According to council records, officials arranged for the dancers to be taken to a shrine of Saint Vitus in the nearby town of Saverne. Musicians were hired so the victims could dance in an organized way until the affliction ran its course. To modern readers, it sounds like the worst possible prescription, but it fit their logic: let the curse burn out under the saint’s watchful eye.
Hunger, fear and a city under pressure

Historians who study the episode often link it to a wider crisis in the region. In the years around 1518, parts of Europe suffered poor harvests and rising food prices. Strasbourg’s poorer residents were under strain, and outbreaks of disease and social conflict added to the tension.
In such conditions, people worried about sin, punishment and survival. A community that is anxious and highly religious is more likely to interpret unusual behaviour as supernatural. At the same time, chronic stress can worsen real physical and mental illness.
Was it poisoning, madness, or something else?
Over the last century, researchers have offered different explanations. One popular theory blamed ergot, a toxic fungus that can grow on rye and cause convulsions and hallucinations. Yet ergot poisoning usually produces chaotic spasms and delirium, not coordinated dancing for weeks.
Others suggest some form of mass psychogenic illness, sometimes called mass hysteria, where groups of people share physical symptoms without a clear organic cause. Historical records describe other dance manias in medieval Europe, often linked to saints and processions, which supports the idea that culture shaped the symptoms.
How belief can spread symptoms
Modern psychologists note that under intense stress, people can develop real physical symptoms that reflect what they expect illness to look like. In medieval Europe, with its dancing saints and miracle stories, uncontrollable dance was an available script.
When one person began to dance and word spread, others who shared the same fears and beliefs might have felt strangely compelled or unable to resist. This does not mean they were faking. Their minds and bodies were responding to shared pressure and shared explanations.
What this odd episode reveals about its time
The dancing plague of 1518 is not only a medical curiosity. It reveals how closely religion, health and public order were connected. City leaders consulted clergy as readily as physicians, and solutions blended prayer, ritual and practical management.

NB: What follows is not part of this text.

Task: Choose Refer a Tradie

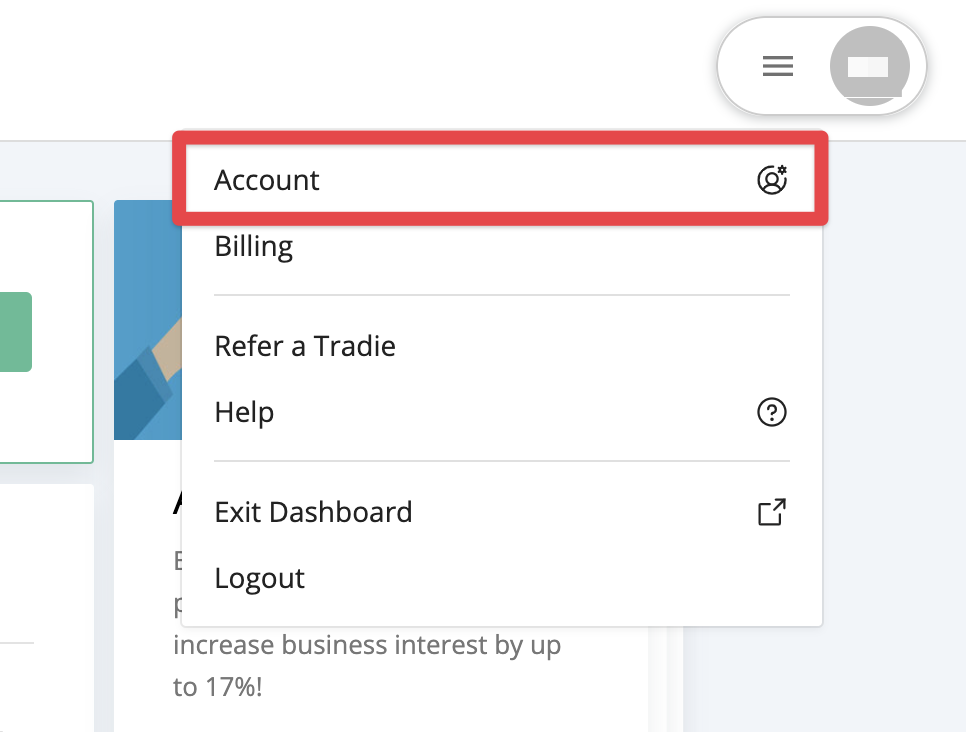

It also shows how communities interpreted extreme behaviour. Instead of thinking in terms of psychiatry, they thought in terms of sin, saints and collective fate. That lens guided everything from treatment plans to how neighbours judged the victims.
Why the dancing plague still matters today
Strange as it seems, the Strasbourg outbreak is a reminder that humans are deeply influenced by the stories and fears around them. In any era, people under pressure can respond in ways that are hard to explain if you ignore their beliefs.
Today we frame group anxieties in medical or social terms instead of saintly curses, but the underlying dynamics are familiar. Rumours still spread quickly, shared fears still shape behaviour, and communities still look for patterns and meaning in crisis.
Knowing the story of the dancing plague will not help anyone diagnose a modern illness, but it does encourage a useful habit. When we face strange behaviour, our first question should not be “What is wrong with them?” but “What pressures and stories are shaping all of us right now?”